We contacted Dr. Caitlin Barr, CEO of Soundfair Australia, a hearing equality organization that also runs Tinnitus Australia, a non-profit focused just on tinnitus, for an independent opinion on this study and the polytherapeutic’s potential to make a genuine change for the average tinnitus sufferer.

“Tinnitus is a symptom,” says Dr. Barr. “It’s like a sore elbow, it can be caused by many different things. So the same treatment won’t work for all those causes. There’s people whose tinnitus is psychological, they can experience it as their body’s way of flagging stress, or they’ve allocated a trauma response to the presence of that sound. The treatment, therefore, is more successful if it’s more psychological, and based on cognitive behavioral therapy, getting a person to kind of step back from what they’re experiencing and encourage their brain to attribute no feelings to the experience instead of negative feelings. It’s relatively new, but there’s lots of evidence around CBT being applied in the tinnitus space with success.
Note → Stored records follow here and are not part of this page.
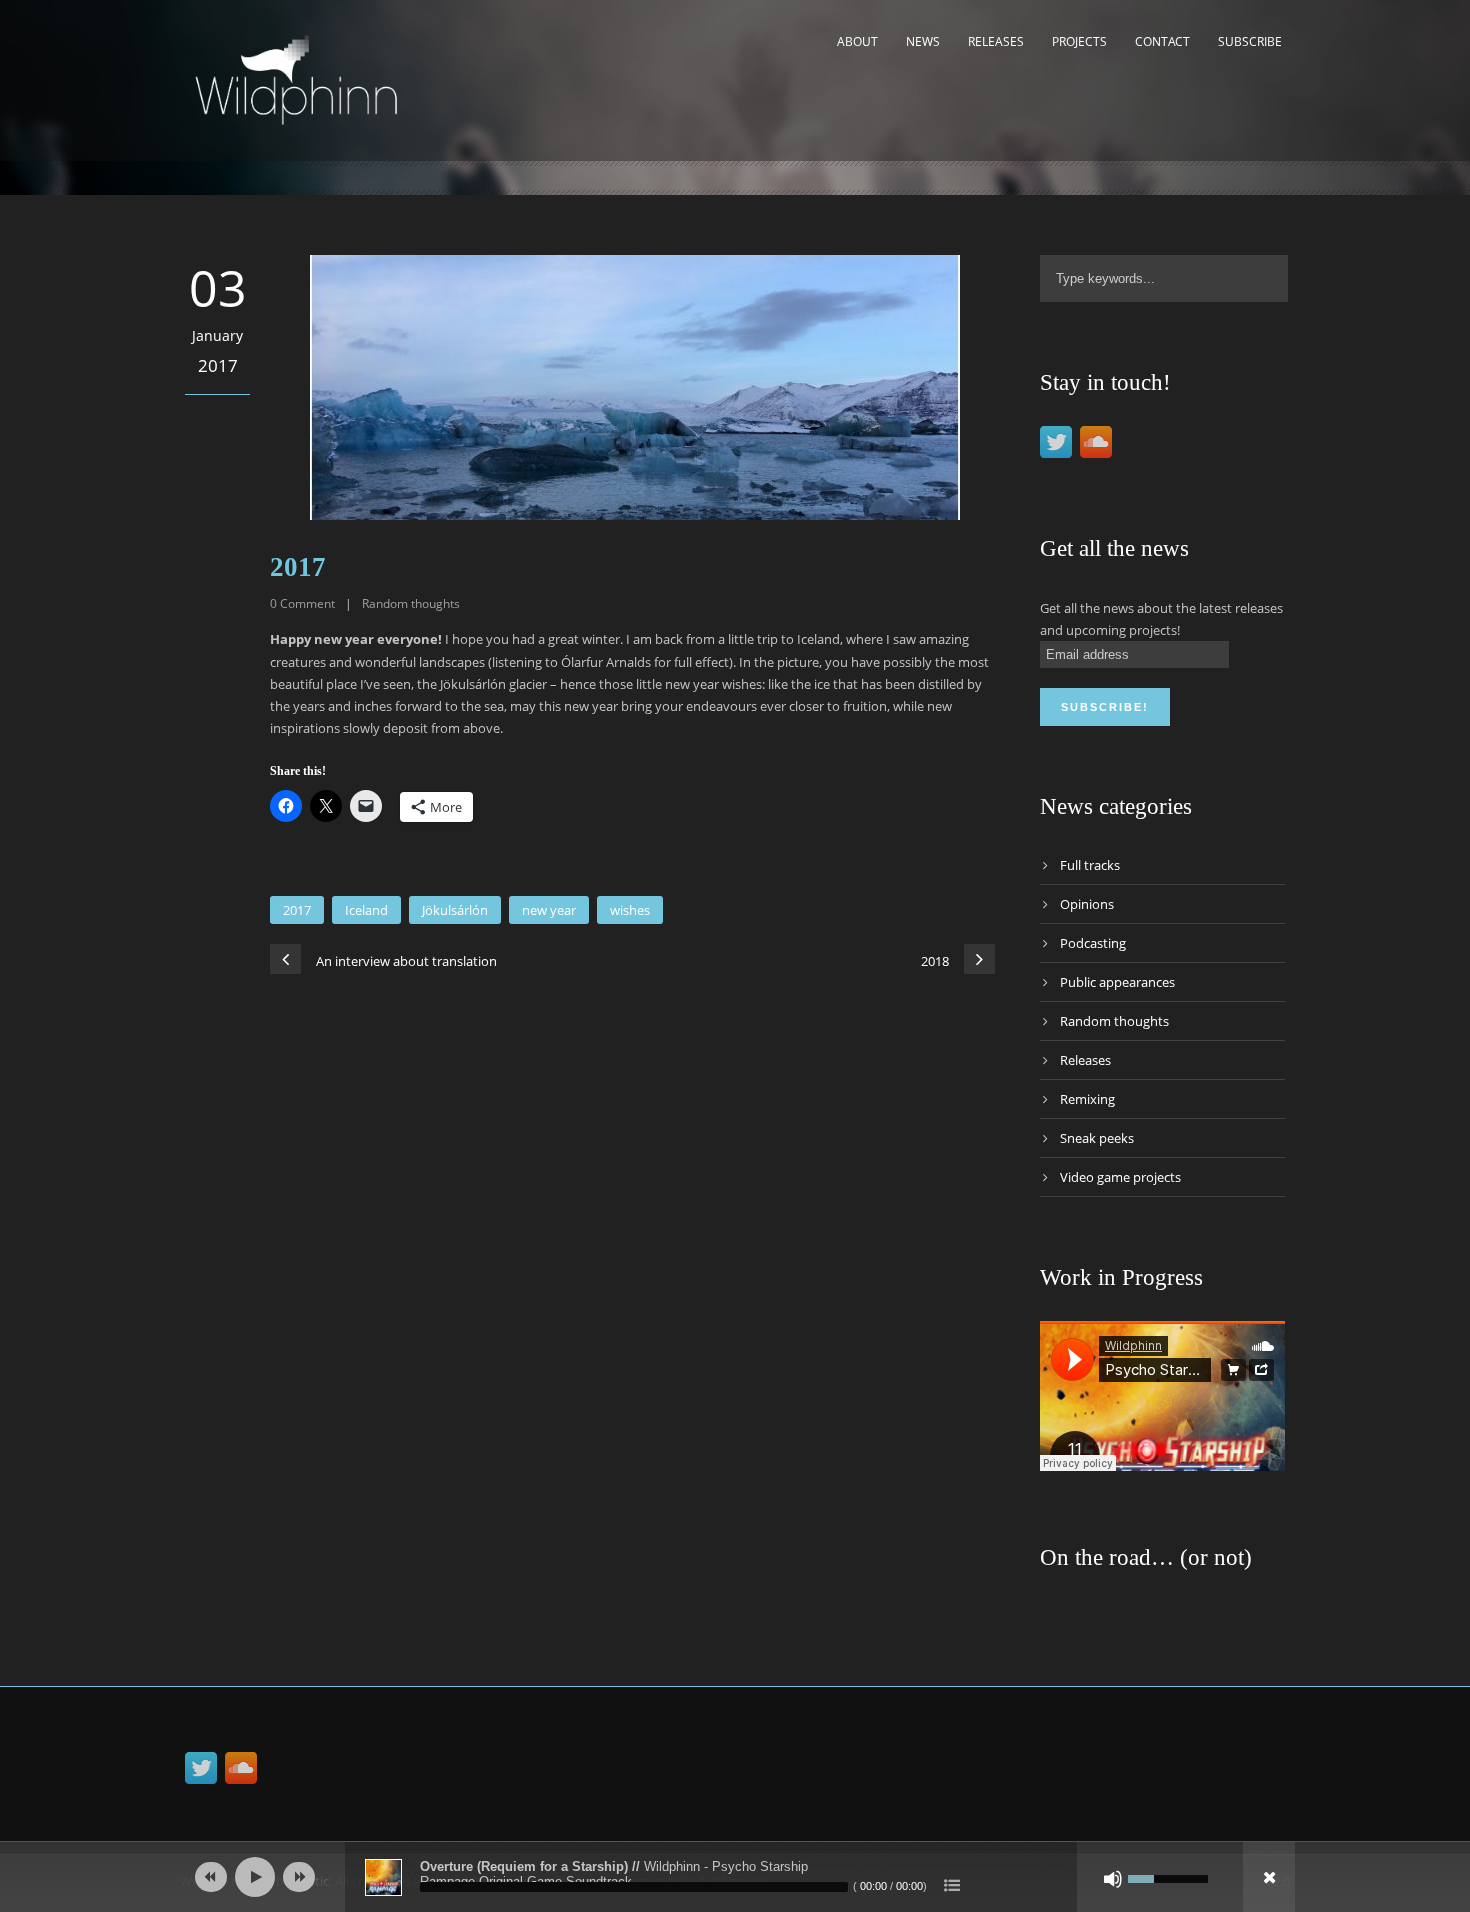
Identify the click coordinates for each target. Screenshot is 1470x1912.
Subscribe (1250, 41)
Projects (1079, 41)
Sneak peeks (1097, 1138)
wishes (630, 910)
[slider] (1168, 1877)
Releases (996, 41)
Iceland (366, 910)
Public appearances (1117, 982)
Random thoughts (411, 603)
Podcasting (1093, 943)
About (857, 41)
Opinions (1087, 904)
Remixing (1087, 1099)
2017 (297, 910)
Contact (1162, 41)
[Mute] (1113, 1879)
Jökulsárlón (455, 910)
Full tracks (1090, 865)
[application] (735, 1877)
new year (549, 910)
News (923, 41)
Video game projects (1120, 1177)
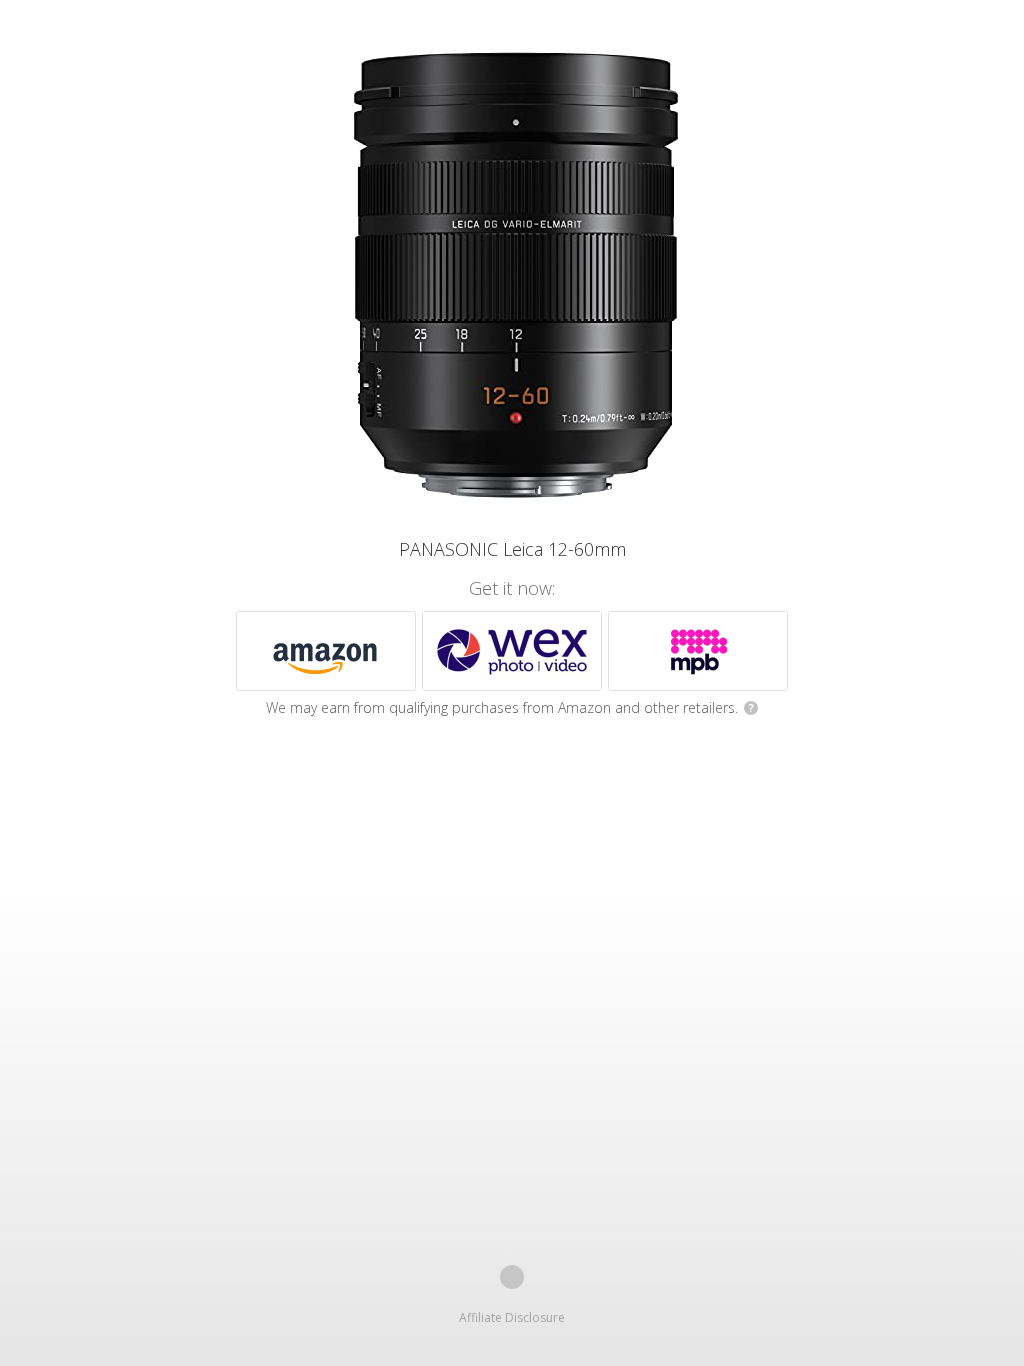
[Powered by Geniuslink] (512, 1277)
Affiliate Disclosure (512, 1317)
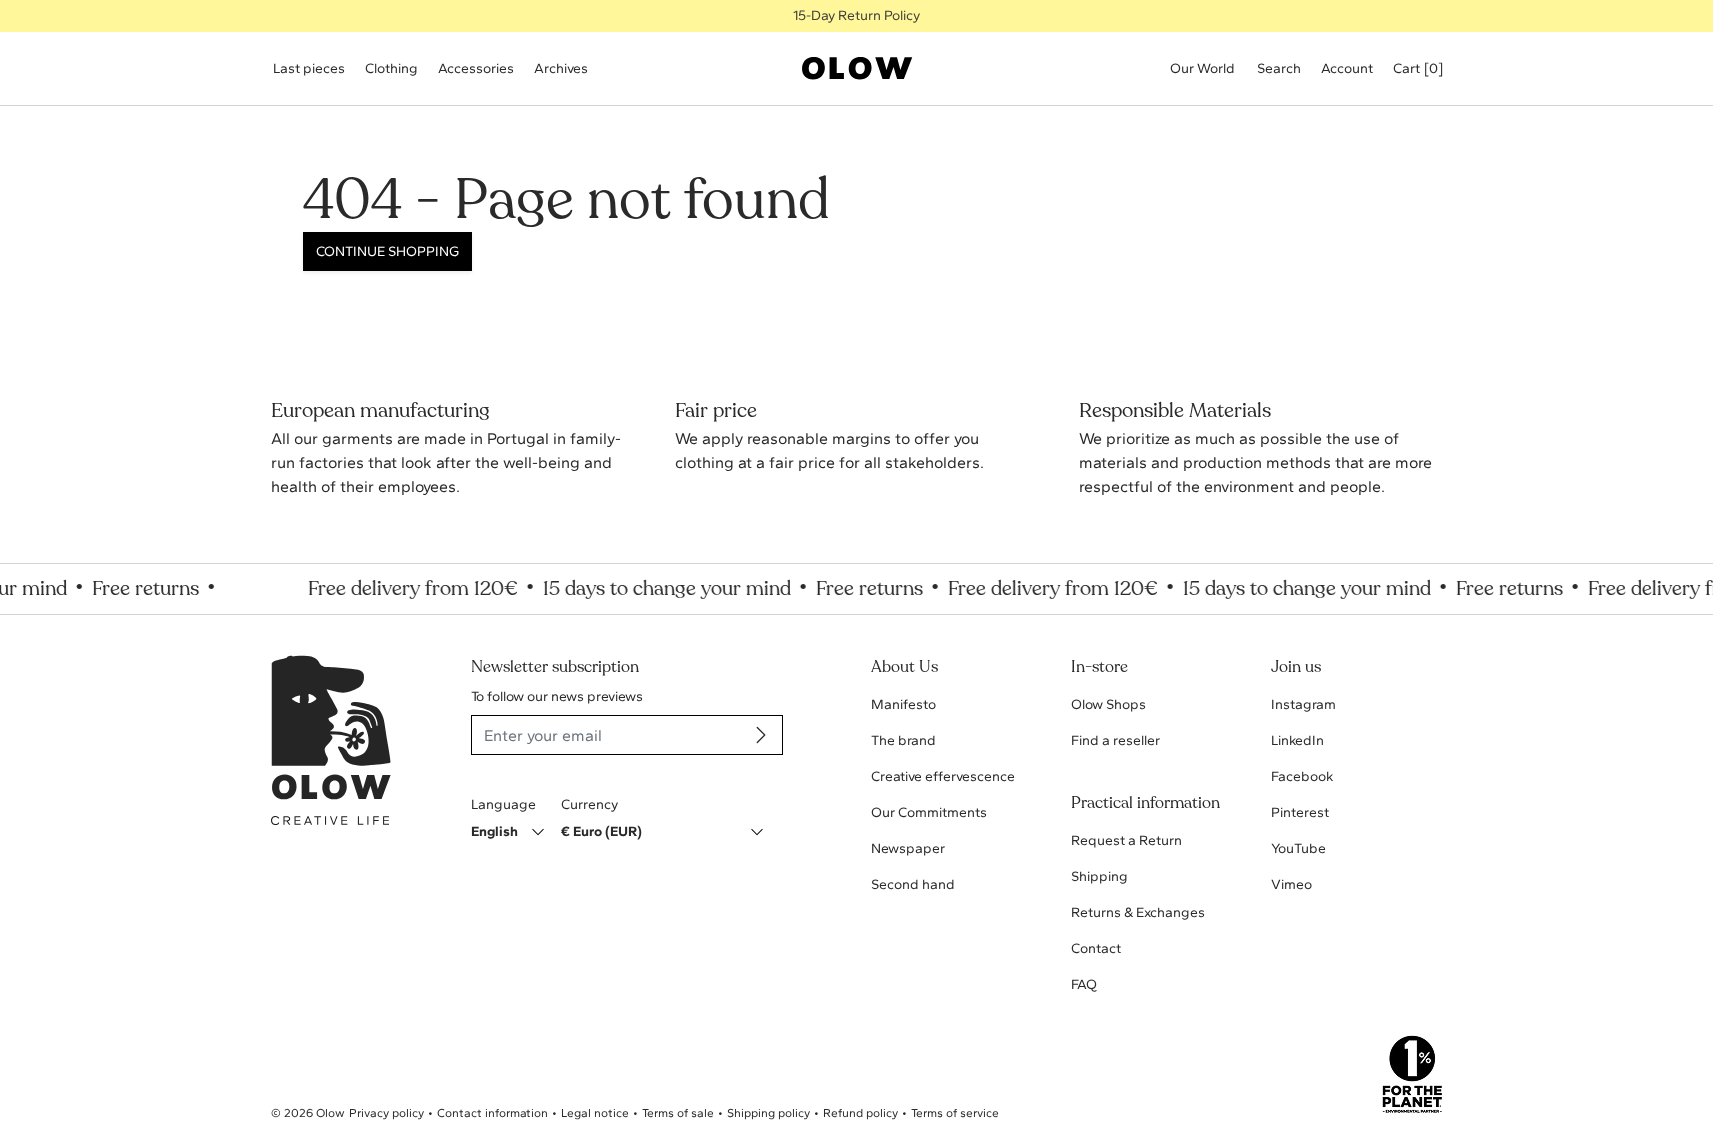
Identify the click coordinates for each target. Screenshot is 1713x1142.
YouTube (1298, 848)
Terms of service (955, 1113)
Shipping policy (768, 1113)
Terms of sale (678, 1113)
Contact (1096, 948)
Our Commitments (929, 812)
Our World (1202, 68)
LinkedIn (1297, 740)
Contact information (492, 1113)
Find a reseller (1115, 740)
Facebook (1302, 776)
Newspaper (908, 848)
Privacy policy (386, 1113)
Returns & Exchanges (1138, 912)
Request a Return (1126, 840)
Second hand (913, 884)
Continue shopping (387, 251)
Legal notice (595, 1113)
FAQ (1084, 984)
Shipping (1099, 876)
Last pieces (309, 68)
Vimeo (1291, 884)
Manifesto (903, 704)
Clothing (391, 68)
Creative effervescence (943, 776)
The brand (903, 740)
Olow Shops (1108, 704)
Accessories (476, 68)
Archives (561, 68)
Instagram (1303, 704)
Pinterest (1300, 812)
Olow (330, 1113)
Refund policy (860, 1113)
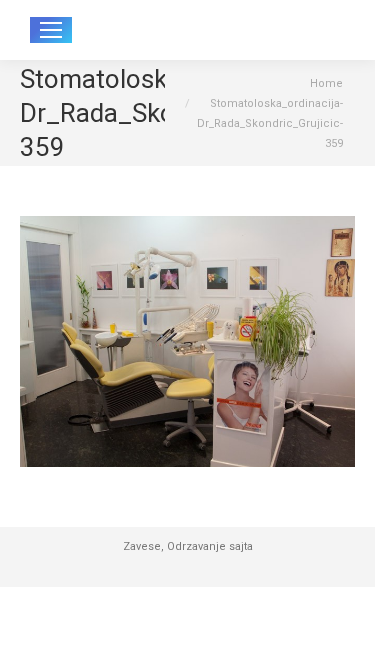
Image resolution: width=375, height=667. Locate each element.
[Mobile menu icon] (51, 30)
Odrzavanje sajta (210, 546)
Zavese (142, 546)
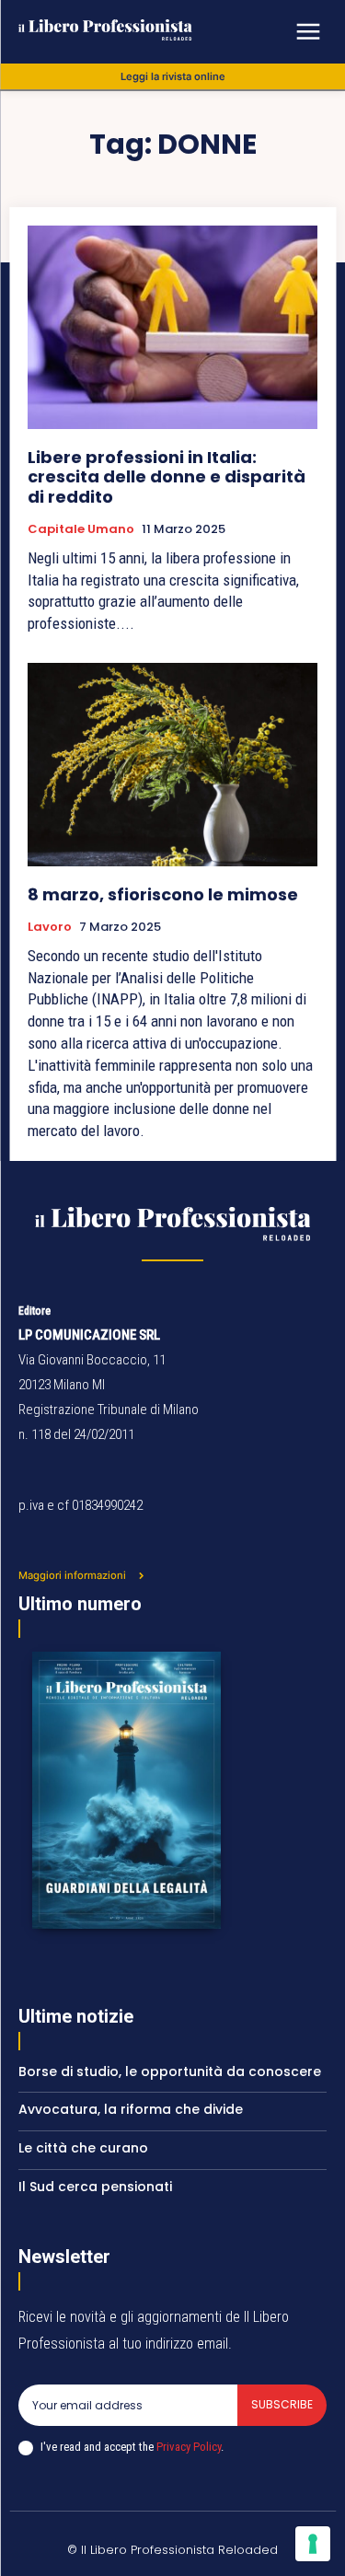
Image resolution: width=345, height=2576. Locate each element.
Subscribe (282, 2404)
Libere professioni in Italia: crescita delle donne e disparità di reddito (166, 477)
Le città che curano (83, 2148)
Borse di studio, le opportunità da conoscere (169, 2071)
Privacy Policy (188, 2447)
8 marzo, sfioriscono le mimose (163, 894)
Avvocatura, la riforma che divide (130, 2109)
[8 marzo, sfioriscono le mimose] (172, 764)
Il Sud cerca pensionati (95, 2186)
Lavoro (50, 927)
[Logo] (154, 30)
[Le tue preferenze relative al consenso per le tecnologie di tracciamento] (312, 2543)
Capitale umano (81, 529)
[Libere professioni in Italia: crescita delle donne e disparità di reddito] (172, 327)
“But if it’s more a physiological cause,” she continues, “a sudden hearing loss, for example, where the brain is trying to recalibrate the way it’s interpreting sound, then sound therapies are likely to be a more successful treatment modality. But we can’t always understand the causes clearly, there’s so many gaps in our knowledge about tinnitus, so it’s very difficult for researchers and sufferers alike to find a panacea. That’s what’s exciting about this research; a combination approach means that you’re more likely to help more people.

“It’s a very small study,” says Dr. Barr, “so obviously, they’ve got a lot more work to do. But it’s a promising initial finding. The other digital-based options I’ve seen take a stronger psychological or sound therapy bent – this is the first one I’ve seen that combines them quite neatly. Professor Grant Searchfield is highly regarded around the world in the tinnitus space, he’s absolutely an international expert, so there should be some confidence alongside that.”Tinnitus can have a range of causes, but the symptoms of ringing or hissing noises in the ears are generated in the brain

But, adds Dr. Barr, whatever the apparent effectiveness of app-based therapies, it’s critical that tinnitus sufferers take their symptoms to a specialist with specific knowledge in this field before embarking on any kind of therapy.

“The self-help idea, I think, is problematic for tinnitus,” she says. “There are medical causes, like a tumor growth, for example, on the auditory nerves. You need someone that can triage these things and tell you if you need medical attention. Go to an audiologist, that would be my first suggestion – but going to someone with a specific interest or expertise in tinnitus is even better. There are tinnitus organisations in many countries, and that’s where a group like Tinnitus Australia or the American Tinnitus Association can help, we keep a register of specialists who know more about tinnitus than your average audiologist.”

The Auckland team is working on attaining regulatory approval for the polytherapeutic app, and hope to have it clinically available within six months or so. They’re looking to commercialize it under the business name True Silence Therapeutics.

“The key message for tinnitus sufferers,” says Dr. Barr, “is that there’s hope. You don’t have to spend a lot of money, there are low-cost and accessible options that can do something for you. They might not fix it entirely, but they might. As you say, some people in the control group saw improvements.”

The study is open access in the journal Frontiers in Neurology.